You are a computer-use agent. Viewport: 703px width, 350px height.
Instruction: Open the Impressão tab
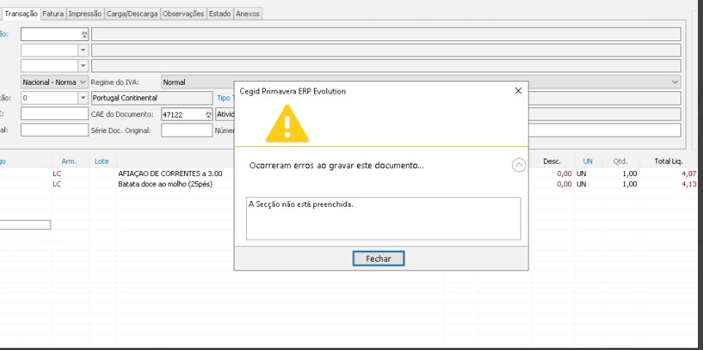pos(85,14)
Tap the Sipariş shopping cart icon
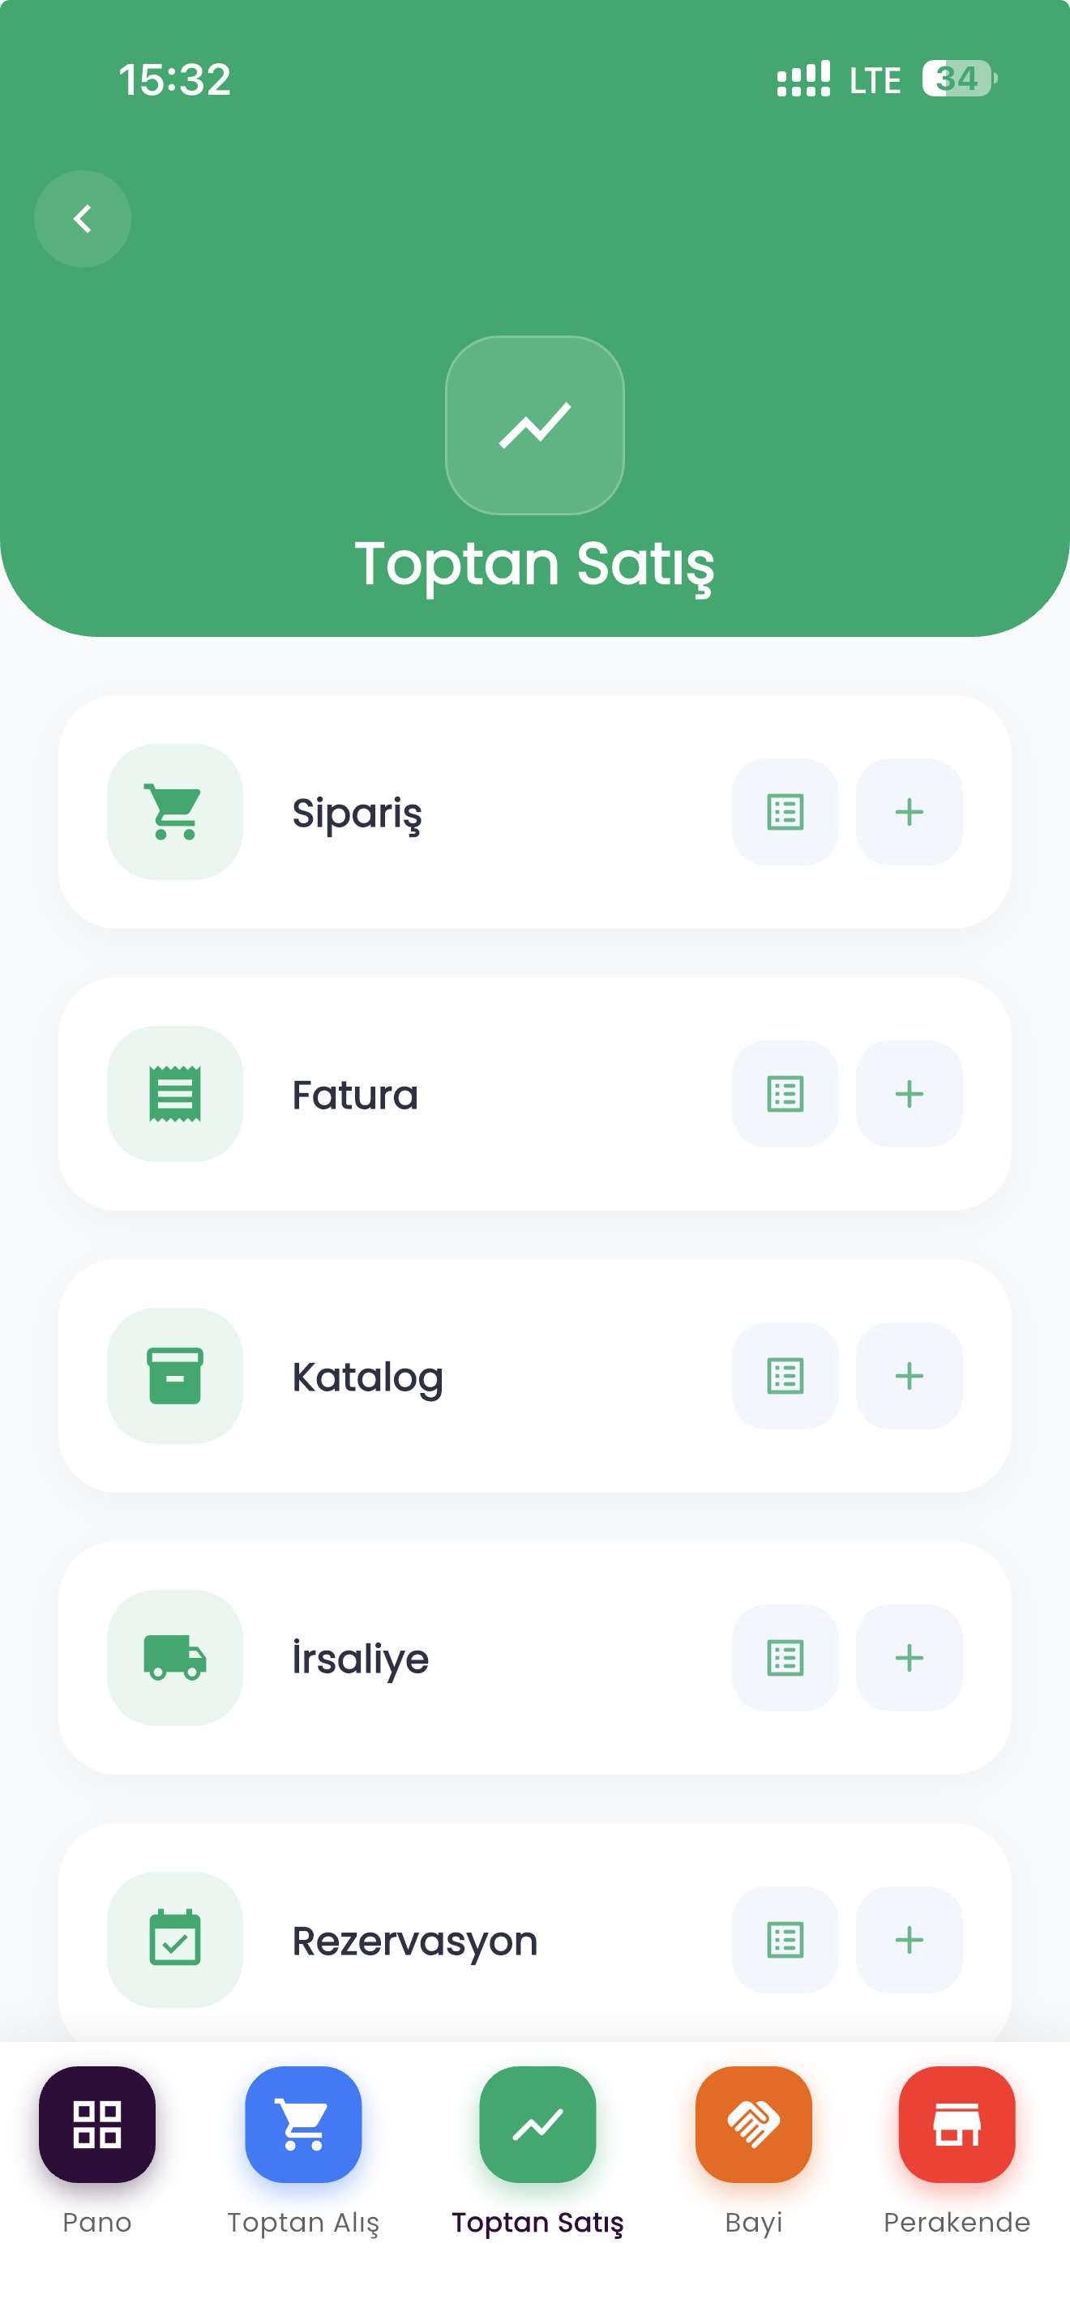Viewport: 1070px width, 2324px height. click(x=175, y=812)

**WHAT YOU ARE ASKED TO DO:** Print all entries exactly. The images do not belong in the copy.

**EXERCISE RESULT:**
You are a computer-use agent. Viewport: 703px width, 350px height.
Instruction: Open the Impressão tab
pos(85,14)
Tap the Sipariş shopping cart icon
Viewport: 1070px width, 2324px height. click(x=175, y=812)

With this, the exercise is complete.